Repercussão jurídica do ataque hacker que expôs Sérgio Moro e procuradores

14/06/2019 às 13:00
Leia nesta página:

Examina-se o tipo penal e suas consequências que envolvem o caso que ganhou repercussão nacional.

Segundo o jornal O Globo, em sua edição de 13 de junho de 2019:

"A Polícia Federal e o Ministério Público Federal (MPF) têm indícios de que o ataque hacker que expôs mensagens privadas do então juiz Sergio Moro e de procuradores foi muito bem planejado e teve alcance mais amplo do que se sabe até agora. Entre os alvos, estiveram integrantes das forças-tarefas da Lava-Jato de ao menos dois estados (Rio e Paraná) e do Distrito Federal, delegados federais de São Paulo, juízes do Rio e de Curitiba.”
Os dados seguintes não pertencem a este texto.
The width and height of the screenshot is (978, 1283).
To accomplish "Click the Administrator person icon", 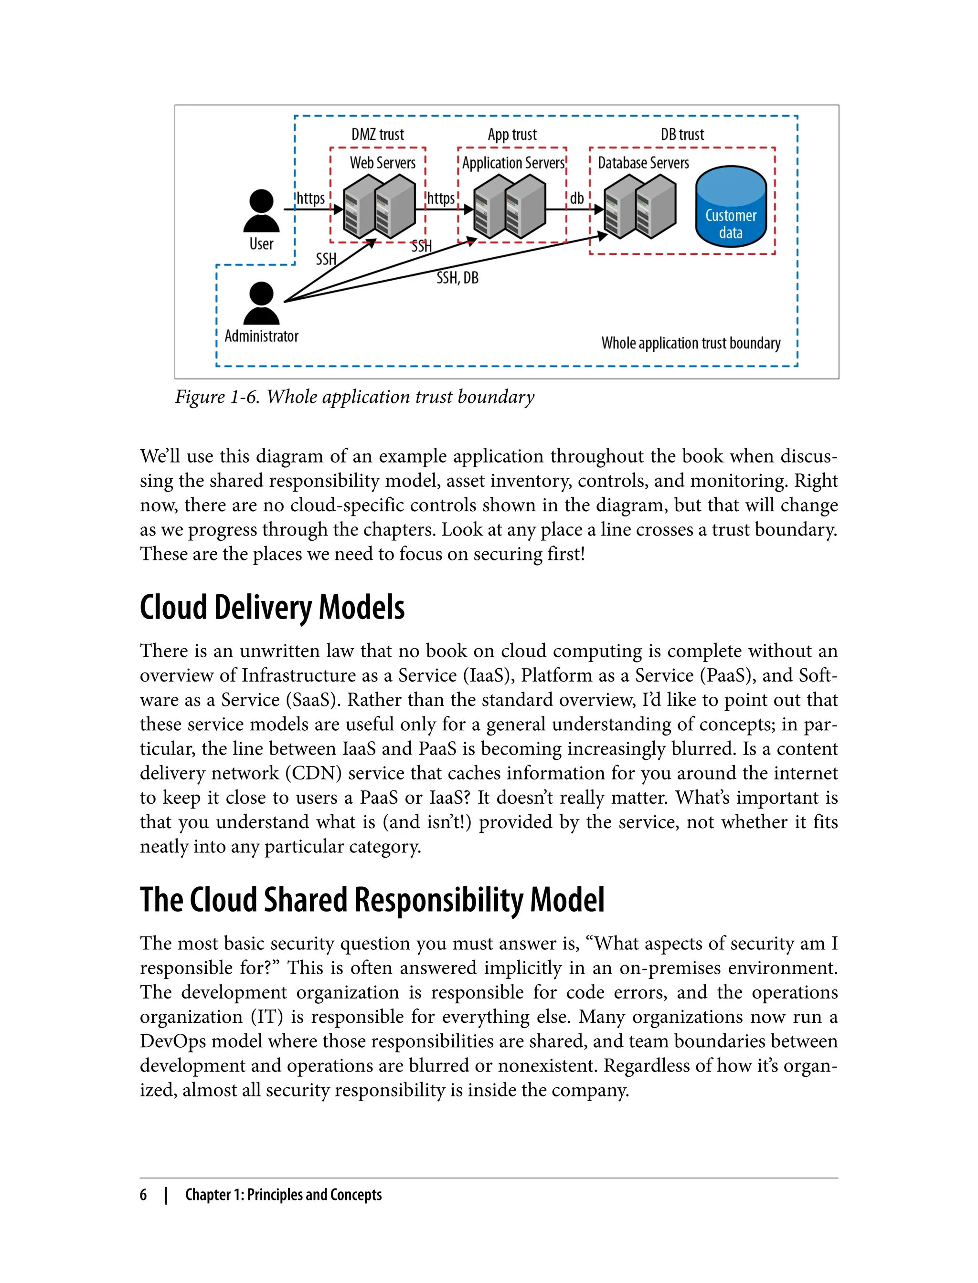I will pos(261,303).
Os fatos envolvendo a ação de hacker em dispositivos informativos de juízes, procuradores da República, com atuação na operação lava jato devem ser enquadrados no artigo 154 – A do Código Penal.
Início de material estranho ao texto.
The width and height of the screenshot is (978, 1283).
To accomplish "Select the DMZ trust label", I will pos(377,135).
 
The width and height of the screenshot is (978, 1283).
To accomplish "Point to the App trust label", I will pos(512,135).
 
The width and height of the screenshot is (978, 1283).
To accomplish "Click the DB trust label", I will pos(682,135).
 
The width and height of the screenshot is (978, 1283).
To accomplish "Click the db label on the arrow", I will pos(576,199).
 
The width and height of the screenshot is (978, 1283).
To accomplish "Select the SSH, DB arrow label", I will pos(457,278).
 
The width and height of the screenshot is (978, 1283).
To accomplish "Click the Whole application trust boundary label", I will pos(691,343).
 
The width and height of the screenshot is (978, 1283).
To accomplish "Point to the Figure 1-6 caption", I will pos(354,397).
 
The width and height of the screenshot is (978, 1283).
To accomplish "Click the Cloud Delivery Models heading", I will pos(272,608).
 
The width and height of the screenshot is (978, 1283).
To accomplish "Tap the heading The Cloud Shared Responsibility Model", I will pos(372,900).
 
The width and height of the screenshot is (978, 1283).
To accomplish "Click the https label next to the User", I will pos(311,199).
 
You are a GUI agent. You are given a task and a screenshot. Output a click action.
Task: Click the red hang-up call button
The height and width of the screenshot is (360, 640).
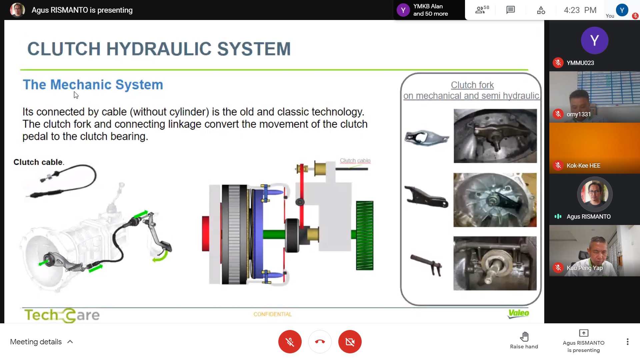(x=320, y=342)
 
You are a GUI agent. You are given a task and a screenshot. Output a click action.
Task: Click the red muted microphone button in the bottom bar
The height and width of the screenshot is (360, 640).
(x=290, y=342)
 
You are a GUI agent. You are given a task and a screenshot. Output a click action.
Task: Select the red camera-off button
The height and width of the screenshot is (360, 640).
(x=350, y=342)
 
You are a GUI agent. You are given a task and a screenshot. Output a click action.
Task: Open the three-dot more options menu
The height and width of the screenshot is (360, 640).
(x=627, y=342)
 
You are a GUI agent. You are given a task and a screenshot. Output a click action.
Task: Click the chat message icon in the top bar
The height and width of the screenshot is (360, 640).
(x=510, y=10)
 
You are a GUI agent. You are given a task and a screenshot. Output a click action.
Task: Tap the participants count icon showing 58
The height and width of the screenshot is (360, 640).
(x=482, y=10)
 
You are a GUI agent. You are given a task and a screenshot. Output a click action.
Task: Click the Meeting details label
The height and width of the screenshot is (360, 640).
(x=36, y=342)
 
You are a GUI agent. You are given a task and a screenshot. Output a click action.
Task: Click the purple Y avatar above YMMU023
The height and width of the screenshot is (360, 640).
(x=594, y=40)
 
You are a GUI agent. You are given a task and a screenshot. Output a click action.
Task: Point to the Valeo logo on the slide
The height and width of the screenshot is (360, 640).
(x=518, y=313)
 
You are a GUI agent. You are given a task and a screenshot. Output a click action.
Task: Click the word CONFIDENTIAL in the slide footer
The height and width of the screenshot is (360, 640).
(x=272, y=314)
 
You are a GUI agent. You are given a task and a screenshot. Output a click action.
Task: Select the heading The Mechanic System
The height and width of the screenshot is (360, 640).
(x=93, y=85)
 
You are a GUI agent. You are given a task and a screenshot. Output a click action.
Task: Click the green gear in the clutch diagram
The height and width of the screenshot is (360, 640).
(x=364, y=235)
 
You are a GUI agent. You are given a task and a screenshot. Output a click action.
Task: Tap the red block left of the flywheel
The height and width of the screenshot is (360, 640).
(x=206, y=233)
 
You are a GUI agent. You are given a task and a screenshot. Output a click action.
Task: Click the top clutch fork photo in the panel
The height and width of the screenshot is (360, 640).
(x=495, y=136)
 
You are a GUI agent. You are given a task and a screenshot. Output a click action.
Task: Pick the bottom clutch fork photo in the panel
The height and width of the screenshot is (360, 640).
(x=495, y=263)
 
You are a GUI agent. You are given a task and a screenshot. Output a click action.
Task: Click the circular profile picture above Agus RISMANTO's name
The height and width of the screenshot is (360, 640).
(x=594, y=194)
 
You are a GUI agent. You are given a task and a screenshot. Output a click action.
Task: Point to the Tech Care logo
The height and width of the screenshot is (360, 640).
(x=62, y=315)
 A Lei 12.737, de 30 de novembro de 2012, publicada no DOU de 3 de dezembro do mesmo ano, tipificou um novo crime denominado Invasão de Dispositivo Informático, previsto no art. 154-A, do Código Penal, que entrou em vigor após 120 dias de sua publicação oficial, ou seja, em 3 de abril de 2013.

Eis o tipo penal:

Art. 154-A. Invadir dispositivo informático alheio, conectado ou não à rede de computadores, mediante violação indevida de mecanismo de segurança e com o fim de obter, adulterar ou destruir dados ou informações sem autorização expressa ou tácita do titular do dispositivo ou instalar vulnerabilidades para obter vantagem ilícita: (Incluído pela Lei nº 12.737, de 2012)  Pena - detenção, de 3 (três) meses a 1 (um) ano, e multa. (Incluído pela Lei nº 12.737, de 2012)
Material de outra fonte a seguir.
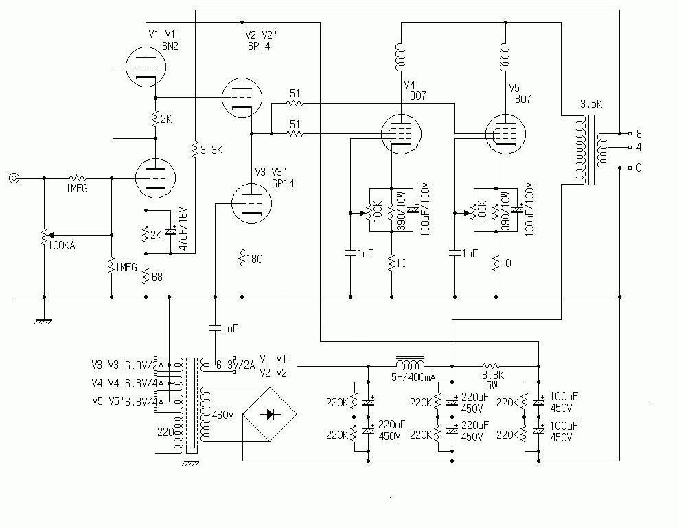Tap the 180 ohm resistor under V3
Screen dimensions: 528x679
[x=242, y=259]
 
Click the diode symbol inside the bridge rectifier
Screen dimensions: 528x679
[x=269, y=414]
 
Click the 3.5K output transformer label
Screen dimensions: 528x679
[x=592, y=104]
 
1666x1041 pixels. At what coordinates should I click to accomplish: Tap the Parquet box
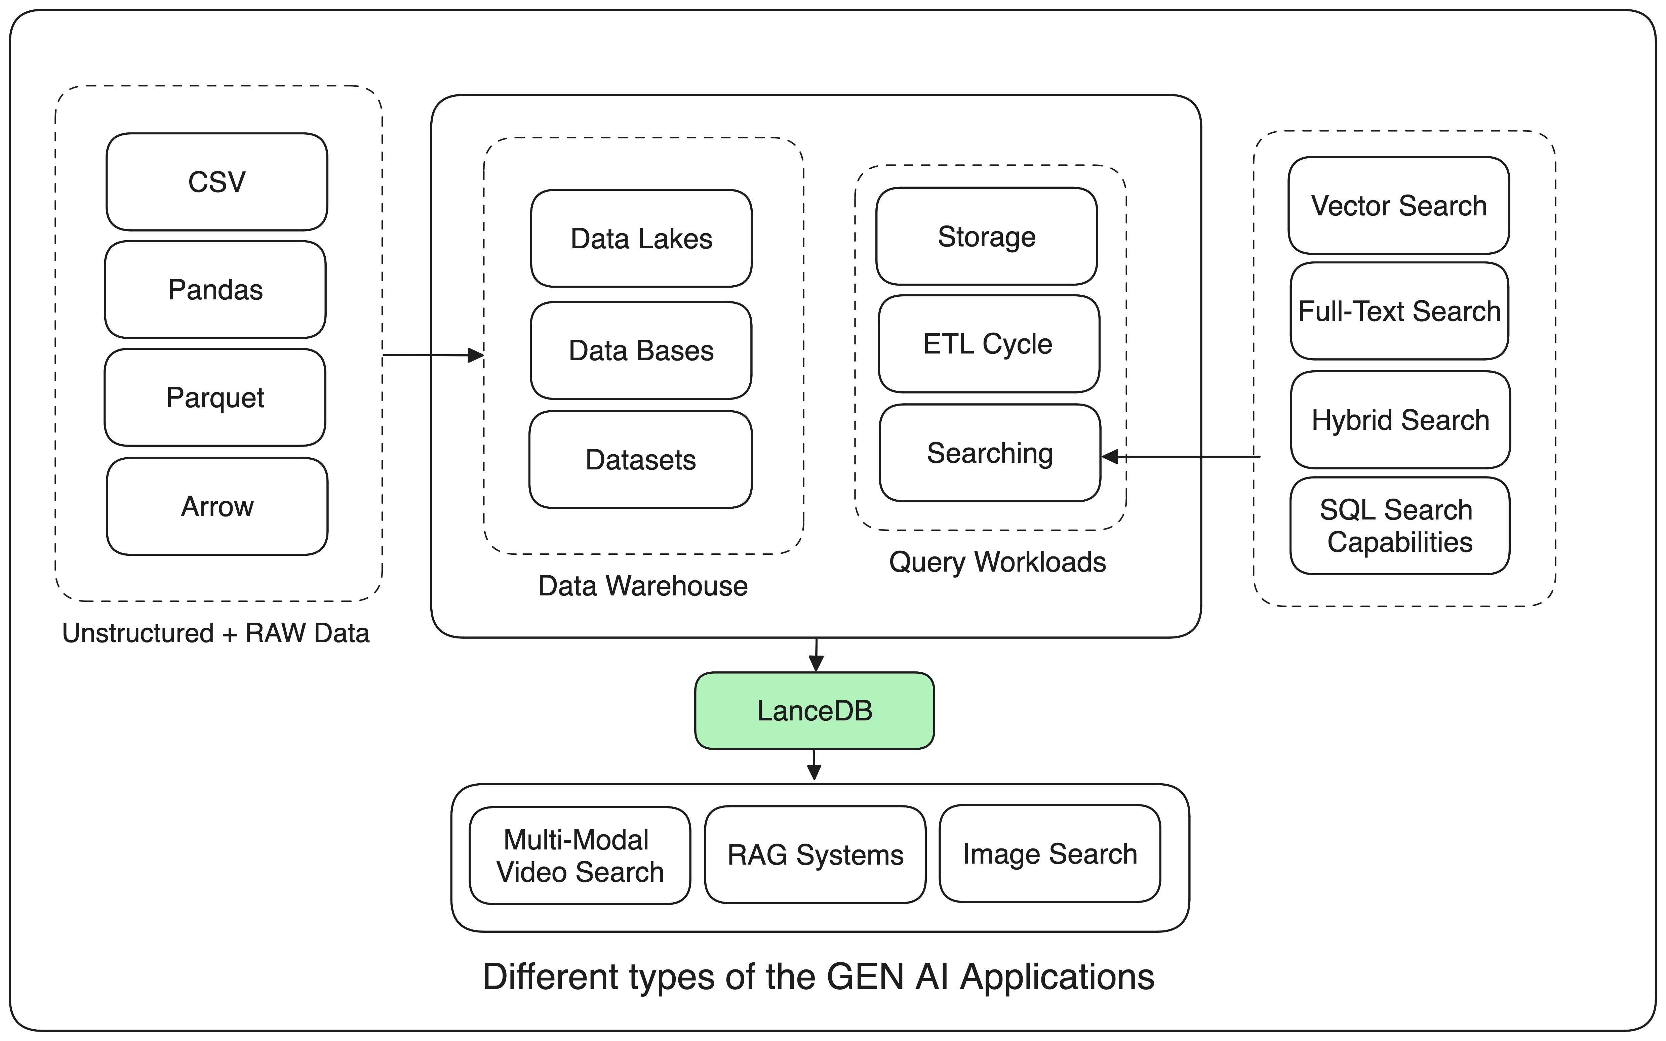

§ 1º Na mesma pena incorre quem produz, oferece, distribui, vende ou difunde dispositivo ou programa de computador com o intuito de permitir a prática da conduta definida no caput. (Incluído pela Lei nº 12.737, de 2012)

§ 2º Aumenta-se a pena de um sexto a um terço se da invasão resulta prejuízo econômico. (Incluído pela Lei nº 12.737, de 2012)

§ 3º Se da invasão resultar a obtenção de conteúdo de comunicações eletrônicas privadas, segredos comerciais ou industriais, informações sigilosas, assim definidas em lei, ou o controle remoto não autorizado do dispositivo invadido: (Incluído pela Lei nº 12.737, de 2012) Vigência Pena - reclusão, de 6 (seis) meses a 2 (dois) anos, e multa, se a conduta não constitui crime mais grave. (Incluído pela Lei nº 12.737, de 2012)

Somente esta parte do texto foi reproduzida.